As schief as possible

Die funky Noise-Dadaisten Dÿse stellten im Cassiopeia eine neue EP namens „Bonzengulasch“ vor

Von Jens Uthoff

Bierdunst liegt in der Luft, es ist leicht muffig im Club, man steht dicht gedrängt – und dann gibt’s als Erstes Soundprobleme. In guten alten Jugendzentrumzeiten gingen Konzerte immer so los. Beim Auftritt von Dÿse im Cassiopeia am Mittwochabend ist Gitarrist André Dietrich erst mal mit Feedback auf dem Monitor beschäftigt. Aber scheiß drauf, Schlagzeuger und Sänger Jörg „Jari“ Rebelein legt schon mal los. Er stimmt den Anti-Gesangsunterricht-Hit „Out Of Tune“ an – eine gute Gelegenheit für das Publikum, sich warmzusingen: „Out Of ­Tuuuuune“, grölt es as schief as possible mit, um dem Refrain gerecht zu werden.

Dÿse – nur echt mit den zwei Pünktchen auf dem y – ist ein Duo aus Dresden und Berlin, das Noise-Metal-Funk-Klänge mit dadaistischen Texten verbindet und sich auf diese Weise in knapp 15 Jahren Bandgeschichte eine treue Fanbase erspielt hat. Einer größeren Öffentlichkeit wurden sie mit „Das Nation“ (2014) bekannt, nun erscheint eine neue EP namens „Bonzengulasch“. An zwei ausverkauften Abenden im Urban Spree und im Cassiopeia stellten sie das neue Werk in dieser Woche vor.

Die Soundprobleme sollen sich im Cassiopeia durch den gesamten Abend ziehen – aber spielt das wirklich eine Rolle bei einer Band wie Dÿse? Die Gitarre wummert ordentlich; vielleicht kommen die Funk-Licks, die Gitarrist Dietrich durchaus draufhat, nicht so gut rüber. Am Schlagzeug gibt’s große Unterhaltung, Rebelein muss aufpassen, dass die Drumsticks sich nicht in seinen langen Wallehaaren verfangen.
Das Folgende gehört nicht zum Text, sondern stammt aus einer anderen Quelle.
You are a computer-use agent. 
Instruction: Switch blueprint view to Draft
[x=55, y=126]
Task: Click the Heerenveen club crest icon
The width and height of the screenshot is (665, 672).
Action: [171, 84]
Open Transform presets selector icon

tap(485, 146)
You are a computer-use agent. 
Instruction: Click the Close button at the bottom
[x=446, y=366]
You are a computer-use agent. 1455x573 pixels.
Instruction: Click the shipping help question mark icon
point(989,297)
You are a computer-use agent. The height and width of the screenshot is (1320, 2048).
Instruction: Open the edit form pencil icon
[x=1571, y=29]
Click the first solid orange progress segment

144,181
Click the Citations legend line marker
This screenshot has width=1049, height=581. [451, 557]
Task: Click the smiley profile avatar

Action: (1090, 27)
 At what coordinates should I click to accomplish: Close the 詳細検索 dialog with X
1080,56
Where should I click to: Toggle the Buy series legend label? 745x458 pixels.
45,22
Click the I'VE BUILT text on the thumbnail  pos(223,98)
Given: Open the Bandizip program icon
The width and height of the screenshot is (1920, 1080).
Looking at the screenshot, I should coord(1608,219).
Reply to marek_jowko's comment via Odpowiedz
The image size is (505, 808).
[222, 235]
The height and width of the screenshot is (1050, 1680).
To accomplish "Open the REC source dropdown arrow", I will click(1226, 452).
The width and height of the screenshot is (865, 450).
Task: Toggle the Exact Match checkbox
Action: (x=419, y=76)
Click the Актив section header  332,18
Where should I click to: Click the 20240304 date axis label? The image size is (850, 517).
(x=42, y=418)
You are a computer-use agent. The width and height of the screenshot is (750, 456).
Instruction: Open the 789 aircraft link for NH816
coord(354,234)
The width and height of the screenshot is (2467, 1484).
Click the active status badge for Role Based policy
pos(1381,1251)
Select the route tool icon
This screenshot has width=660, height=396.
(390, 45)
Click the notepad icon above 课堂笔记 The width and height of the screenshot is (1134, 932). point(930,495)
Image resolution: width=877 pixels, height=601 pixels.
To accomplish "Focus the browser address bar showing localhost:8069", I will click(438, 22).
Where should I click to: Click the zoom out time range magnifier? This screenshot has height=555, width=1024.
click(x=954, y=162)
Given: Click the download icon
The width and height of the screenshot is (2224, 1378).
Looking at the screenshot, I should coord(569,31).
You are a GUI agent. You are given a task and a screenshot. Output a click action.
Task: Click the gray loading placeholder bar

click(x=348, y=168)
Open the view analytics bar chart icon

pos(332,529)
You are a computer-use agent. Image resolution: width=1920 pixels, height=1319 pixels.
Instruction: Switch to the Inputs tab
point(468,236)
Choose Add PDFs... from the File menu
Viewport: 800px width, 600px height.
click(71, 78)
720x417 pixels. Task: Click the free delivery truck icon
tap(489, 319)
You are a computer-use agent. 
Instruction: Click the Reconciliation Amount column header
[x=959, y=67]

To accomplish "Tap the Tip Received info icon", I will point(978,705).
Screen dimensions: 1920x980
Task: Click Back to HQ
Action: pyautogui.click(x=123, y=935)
Der ganze Saal singt Hits wie die Rockoper-Parodie „Sag Hans zu mir“ und „Sie ist Maschin“ mit, auch der neue Song „Bonzengulasch“ geht gut rein mit seinem eingängigen Metal-Riff zum Refrain.

Sie können Noise, Black Metal, Disco

Dÿse spielen einen Sound, den es so in Deutschland noch nicht gab. Sie können Noise, sie können Black Metal, sie können Disco, und sie können auch witzig. Auf der B-Seite der neuen EP findet sich etwa angenehm gut gelauntes Rumgelaber und Rumgespacke. Die beiden Musiker ergänzen sich sehr gut: Dietrich zitiert an der Gitarre aus der gesamten Pop- und Rockgeschichte – und Rebelein ist ein formidabler Entertainer.

Das merkt man etwa, wenn er, am Schlagzeug auf und ab wippend, den Gesang durch Lippenbewegungen so variiert, dass es wie natürlich erzeugtes Autotune klingt. Dann wieder streut er ein lässiges „Komm schon, Baby, beweg deinen Arsch“ ein, spielt Michael Jacksons „The Way You Make Me Feel“ an oder betreibt Wohnungssuche auf der Bühne. Er ziehe nämlich bald nach Berlin. Wer was weiß, möge sich doch bitte melden.

Das Publikum ist für Berliner Verhältnisse unhip – Schluffis mit Brillen und Kapuzenpullovern stehen da neben Metal-Kutten und trinkfesten Punketten. Sie alle sind einverstanden, als Schlagzeugtier Rebelein den Song „Nackenöffner“ mit einem kleinen gesanglichen „Fick die AfD“-Intermezzo versieht.